Last week we saw the decimation of Pep Guardiola’s Bayern Munich at the hands of Carlo Ancelotti’s Real Madrid.

Within minutes of the final whistle, pundits, commentators and heartless mercenaries like myself were taking to their respective publications to sneer at Pep Guardiola’s once lauded ‘tiki-taka’ football philosophy in which his team are instructed to keep possession for vast periods of the game, normally just outside the opponents box, and wait oh so patiently for an opening or a mistake.

The ‘tiki taka’ tactic seemed to have worked pretty well in the Bundesliga as Bayern won the league with seven games to spare. It also seemed to have worked reasonably well when Guardiola won 17 trophies in four years at Barcelona. It also seems to have worked pretty well for the Spanish national team as they have won the last two consecutive European cups, and a World Cup in between, but when Bayern came up against the counter attacking style employed by Ancellotti’s Real Madrid, they came undone, and were beaten emphatically (5-0 on aggregate)

Had Guardiola won, and its not as though Bayern didn’t have any chances, the fickle press would be lionizing him once again, but this is of no real significance. What I believe we are seeing though, and what has been on the rise for a number of years now, is a shift in the football narrative.

Pep Guardiola
Josep Guardiola of Barcelona during a Spanish League match between FC Barcelona and UD Levante at the Nou Camp Stadium on January 2, 2011 in Barcelona, Spain. Image by Maxisport

The narrative shift…

At first I thought that the press were becoming more football savvy. The focus used to be on the players with tactics, philosophies, and formations a mere afterthought.

I don’t believe this is because we suddenly know more; it is because all these facets of the football game are now the domain of its emerging protagonist: the football manager.

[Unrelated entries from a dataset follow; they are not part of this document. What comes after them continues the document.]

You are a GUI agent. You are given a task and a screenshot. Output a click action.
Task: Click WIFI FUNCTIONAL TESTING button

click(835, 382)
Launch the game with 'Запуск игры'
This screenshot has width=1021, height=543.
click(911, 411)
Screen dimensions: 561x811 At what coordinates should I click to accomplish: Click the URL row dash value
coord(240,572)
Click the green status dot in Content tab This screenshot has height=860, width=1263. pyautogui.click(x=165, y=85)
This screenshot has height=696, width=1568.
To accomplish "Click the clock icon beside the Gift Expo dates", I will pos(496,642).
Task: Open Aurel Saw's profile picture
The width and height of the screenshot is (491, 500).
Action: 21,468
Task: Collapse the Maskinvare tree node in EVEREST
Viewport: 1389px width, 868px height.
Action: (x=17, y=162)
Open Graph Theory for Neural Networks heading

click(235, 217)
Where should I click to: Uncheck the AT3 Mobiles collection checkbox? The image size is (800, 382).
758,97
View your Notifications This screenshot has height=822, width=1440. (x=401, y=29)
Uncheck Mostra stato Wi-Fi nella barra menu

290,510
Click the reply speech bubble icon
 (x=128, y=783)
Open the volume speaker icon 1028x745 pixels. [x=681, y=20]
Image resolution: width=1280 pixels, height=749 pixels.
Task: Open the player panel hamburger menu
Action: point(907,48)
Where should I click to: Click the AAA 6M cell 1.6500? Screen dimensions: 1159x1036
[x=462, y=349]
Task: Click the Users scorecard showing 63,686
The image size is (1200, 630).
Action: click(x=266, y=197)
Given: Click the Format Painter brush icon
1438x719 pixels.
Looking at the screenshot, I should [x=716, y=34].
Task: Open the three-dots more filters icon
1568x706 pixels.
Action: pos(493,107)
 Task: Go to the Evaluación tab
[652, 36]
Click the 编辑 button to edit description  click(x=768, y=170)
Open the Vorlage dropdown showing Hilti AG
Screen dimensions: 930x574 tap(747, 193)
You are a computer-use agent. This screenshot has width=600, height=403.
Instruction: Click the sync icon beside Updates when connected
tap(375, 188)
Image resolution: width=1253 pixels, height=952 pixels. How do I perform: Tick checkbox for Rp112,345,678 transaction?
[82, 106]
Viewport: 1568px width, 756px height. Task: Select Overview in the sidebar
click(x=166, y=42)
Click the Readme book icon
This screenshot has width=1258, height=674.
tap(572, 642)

When I grew up watching football, the twenty-two men on the pitch were characters; I’m talking about footballers who had spent the night before the game drunkenly crashing their Ford Cosworths through their neighbor’s white picket fence.

We struggle to relate to today’s finely tuned, media trained, sterile athletes, and the manager has come to fill that void. In the football manager we have a far more complex, and ultimately flawed character.

Jose Mourinho
Jose Mourinho looks on during UEFA Champions League football match against Dynamo Kyiv on November 4, 2009 in Kiev, Ukraine. Image by katatonia82

Managers…

There are so many different manager archetypes, from the failed players (Mourinho, Wenger, Ferguson) to the more celebrated (Mancini, Ancelotti), pragmatists to dogmatic philosophers. What connects all these middle aged men is not just an appetite for success, but a constant struggle for relevance in a game which is always in danger of leaving them behind.

This makes managers vulnerable. Every week we see these ageing heroes of yesteryear making mistakes, losing their tempers, losing their jobs. This is what we have come to associate ourselves with, and this is why the narrative has somewhat unconsciously switched to the manager who stands alone on touchline berating the fourth official, head butting players, influencing the referee, playing mind games with his opposite number and goading the opposition fans.

The players on the pitch have merely become a canvas.